Magic Squares have no practical use as far as I can see but they are fascinating. First thing to say is that a 3 x 3 square has only one solution where all rows, columns and diagonals add up to the magic constant which is 15.
You will find that any other solutions are reflections or rotations so nothing new.
This is an interesting fact. The first magic square in historical times was by a Tibetan monk around 5000 years ago. This is his picture with the square in the middle enlarged and Tibetan numbers shown.
Now this is silver Bedouin amulet which apparently was worn as a charm to ease the pain of childbirth (probably in the time before Mohammad).
The magic square is called a ‘buduh’ square in Arabic. If the numbers are considered in the Arabic letter/numeric system, the four corners read (right to left of course) 2, 4, 6, 8 or b, d, w, h. It is identical to the Tibetan magic square.
But now lets look at the more interesting 4x4 magic squares.
A pandiagonal or diabolic or just simply a pan-magic square is one in which the broken diagonals have the same sum as the rows, columns, and main diagonals. The magic constant for 4x4 magic squares is 34.
If it is difficult to understand the broken diagonals, imagine a “ghost image” of the pan-magic square next to the original.
The broken diagonals cross between the two images and as you see all magically add up to 34. But there is even more!
You may wonder how many totals of 34 you can find in a pan-magic square? You may find more but my total so far is 44 adding up like this.
And of course you need to know that out of 880 4x4 magic squares only 48 are truly pan-magic. Puzzler Martin Gardner showed all the pan-magic squares in his puzzle section of the Scientific American magazine in 1988. Each of the answers can be rotated and reflected to give eight variations.

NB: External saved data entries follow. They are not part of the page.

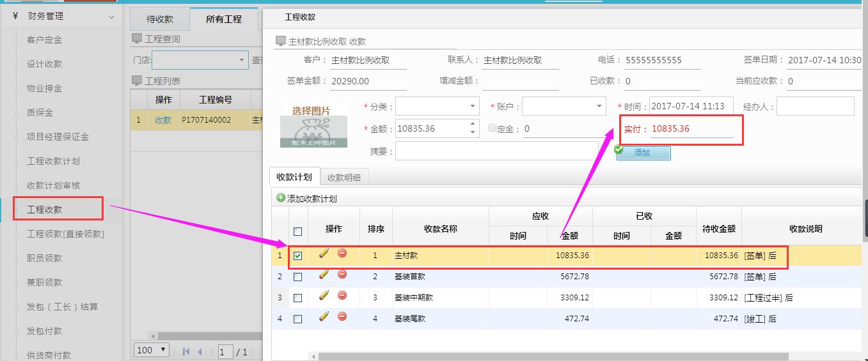Uncheck the 主材款 row checkbox
This screenshot has width=868, height=361.
pos(297,256)
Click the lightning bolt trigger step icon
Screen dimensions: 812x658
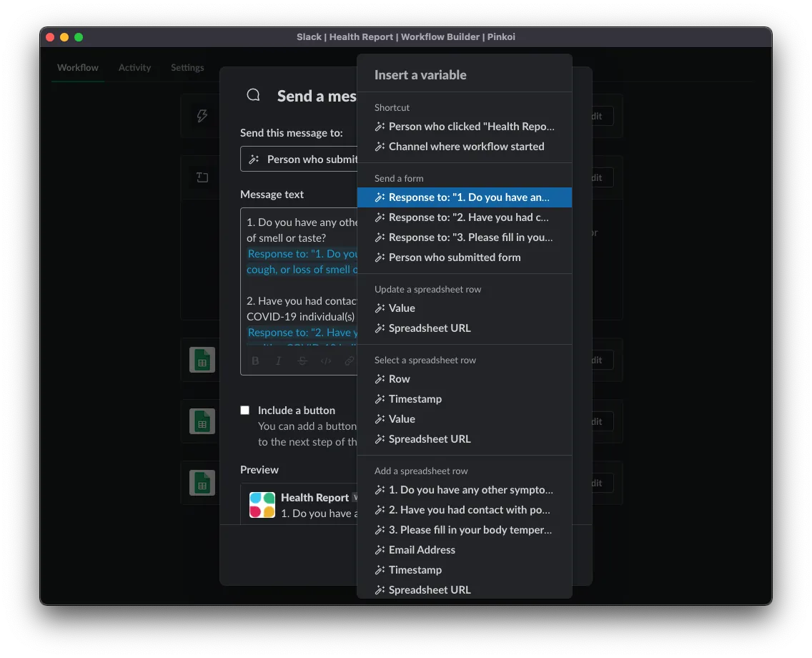pyautogui.click(x=202, y=116)
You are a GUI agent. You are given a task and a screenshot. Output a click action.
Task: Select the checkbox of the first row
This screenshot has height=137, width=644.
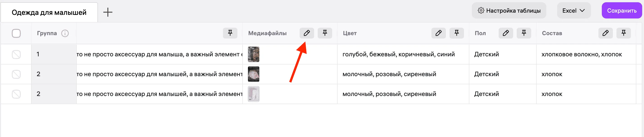[16, 54]
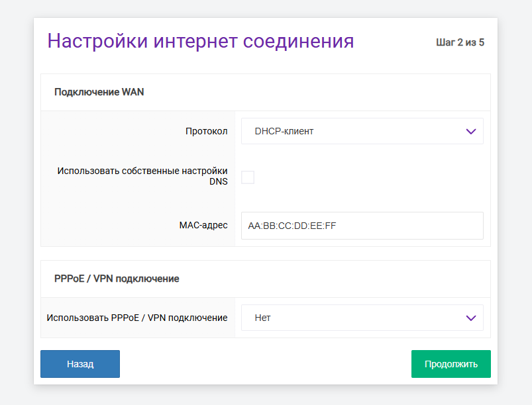Viewport: 532px width, 405px height.
Task: Click the "MAC-адрес" field label
Action: pyautogui.click(x=203, y=226)
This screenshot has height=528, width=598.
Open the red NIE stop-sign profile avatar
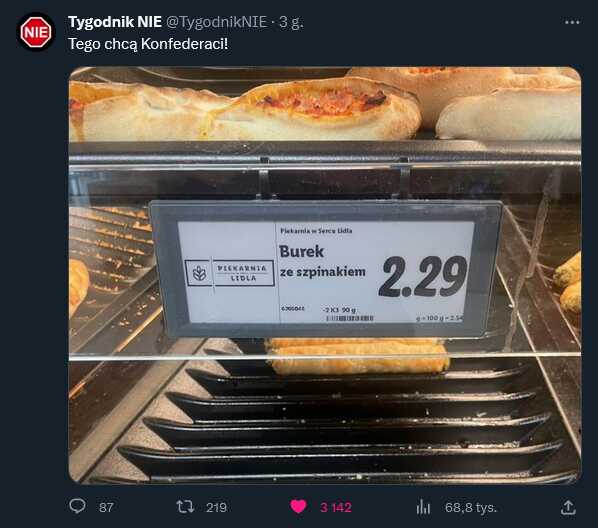click(x=36, y=32)
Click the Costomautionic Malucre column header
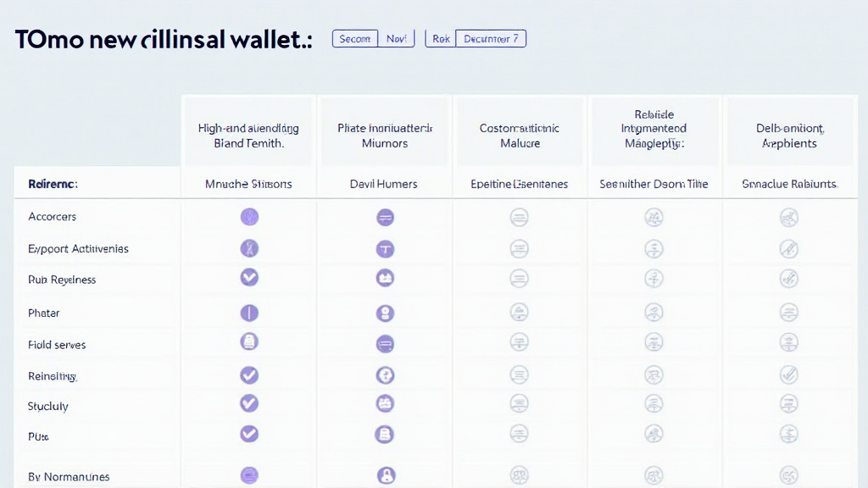The height and width of the screenshot is (488, 868). pyautogui.click(x=520, y=136)
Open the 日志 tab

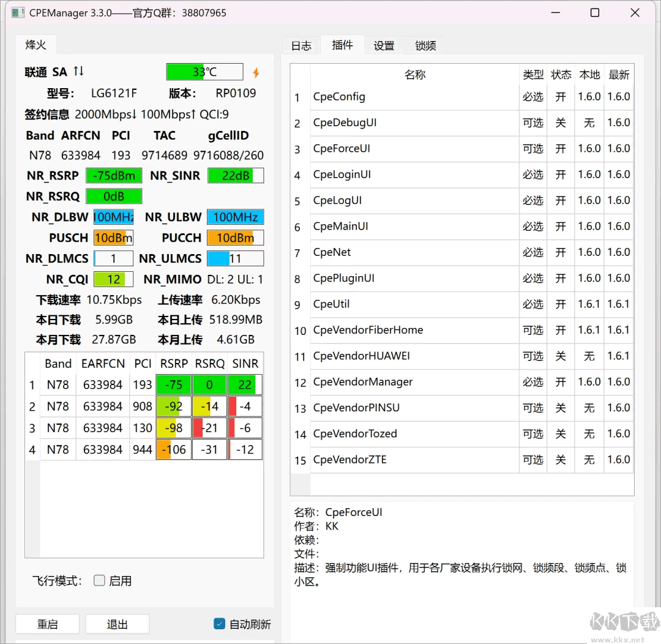coord(301,45)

Here is a 10th-century pan-magic square from the doorway of the famous Parshvanatha Jain Temple at Khajuraho, south-east of New Delhi, India.
And a Hebrew nearly pan-magic square on an amulet carried as a talisman against evil. It is held at the British Museum in London, object number OA.1366.
The last word comes from Heinrich Cornelius Agrippa in his book Occult Philosophy in 1651.
It is affirmed by Magicians, that there are certain tables of numbers distributed to the seven planets, which they call the sacred tables of the planets ... The first of them is assigned to Saturn, and consists of a square of three, containing the particular numbers of nine, and in every line three every way, and through each Diameter making fifteen. ... The second is called the table of Jupiter, which consists of a Quaternian drawn into it self [i.e. 4 times 4], containing sixteen particular numbers, and in every line, and Diameter four, making thirty four. Now the Sum of all is 136. And there are over it divine names with an Intelligence to good, with a spirit to bad, and out of it is drawn the Character of Jupiter, and the spirits thereof. They say that if it be impressed upon a Silver plate with Jupiter being powerfull, and ruling, it conduceth to gain, and riches, favour, and love, peace, and concord, and to appease enemies, to confirm honors, dignities, and counsels, and dissolve enchantments if it be engraven on a corall.